A recent report from CRBE Hotels’ Americas Research contains both good and disturbing news for the hotel industry. The glass-half-full side of the story was that in 2016, despite flat occupancies and an anemic 2.5% rise in average daily rates, gross operating profits for the hotel industry rose a healthy 3.7%. Sounds good, right?
The bad news, from my perspective, is that hotel operators were able to achieve those levels of profitability not by boosting rates and demand but by limiting growth in operating expenses to 1.6%. While that shows discipline and expertise by operators, and would be commended by many people, it’s not a viable long-term path to continued profitability. It’s an old maxim, but a true one: no one in business ever saved his or her way to prosperity.
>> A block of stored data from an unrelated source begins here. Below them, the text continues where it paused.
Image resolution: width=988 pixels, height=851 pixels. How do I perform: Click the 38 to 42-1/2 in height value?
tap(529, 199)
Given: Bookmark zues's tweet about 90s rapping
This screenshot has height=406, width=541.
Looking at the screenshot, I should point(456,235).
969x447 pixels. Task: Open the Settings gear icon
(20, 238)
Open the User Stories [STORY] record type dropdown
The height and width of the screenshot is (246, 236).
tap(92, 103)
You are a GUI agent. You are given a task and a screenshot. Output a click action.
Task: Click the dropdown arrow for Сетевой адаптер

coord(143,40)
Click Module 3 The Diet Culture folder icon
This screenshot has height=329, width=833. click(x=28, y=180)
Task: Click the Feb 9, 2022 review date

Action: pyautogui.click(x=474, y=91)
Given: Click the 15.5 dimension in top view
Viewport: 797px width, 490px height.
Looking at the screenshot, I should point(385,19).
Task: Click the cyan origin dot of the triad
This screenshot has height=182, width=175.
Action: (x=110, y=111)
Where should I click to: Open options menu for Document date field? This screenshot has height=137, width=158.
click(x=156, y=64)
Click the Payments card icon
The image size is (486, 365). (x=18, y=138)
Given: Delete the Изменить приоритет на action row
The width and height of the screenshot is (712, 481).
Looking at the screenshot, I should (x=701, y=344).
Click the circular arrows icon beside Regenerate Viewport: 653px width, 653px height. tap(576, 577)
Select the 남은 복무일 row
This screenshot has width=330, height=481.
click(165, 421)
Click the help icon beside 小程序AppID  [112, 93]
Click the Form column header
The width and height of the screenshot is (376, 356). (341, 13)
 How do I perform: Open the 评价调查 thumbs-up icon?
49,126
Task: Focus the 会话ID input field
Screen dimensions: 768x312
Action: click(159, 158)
Rather, a boost in profitability for a hotel comes by attracting more customers (that’s called marketing) and by offering pricing that entices them to book while maximizing profits for the hotel (that’s revenue management).Flattening demand? Avoid temptations of cost cutting #revenuestrategy Click To Tweet
According to the authors of the report, many operators foresaw flattening of levels of occupancy ahead, prompting them to reign in expenses in many areas of their operations, even ones critical to the guest experience. For example, labor costs rose 2.8% despite a 4% average rise in hourly compensation for hotel workers. This could mean better labor scheduling techniques, or it could be removing critical opportunities for guest-facing contact.
While it’s incumbent for hotel GMs and department heads to always be looking for reasonable avenues of cost reductions, their main goals should be developing and implementing strategies that please guests, even if they incrementally drive up expenses.
No one really knows what’s ahead for the hotel industry—continued prosperity, a gradual flattening and slowdown or a dive off a cliff. In a flat or down market environment, the winners will be hotels that are able to steal share from competitors. Eliminating services, cutting employees and, above all, indiscriminately slashing rates to boost demand aren’t the answers. They never were and never will be.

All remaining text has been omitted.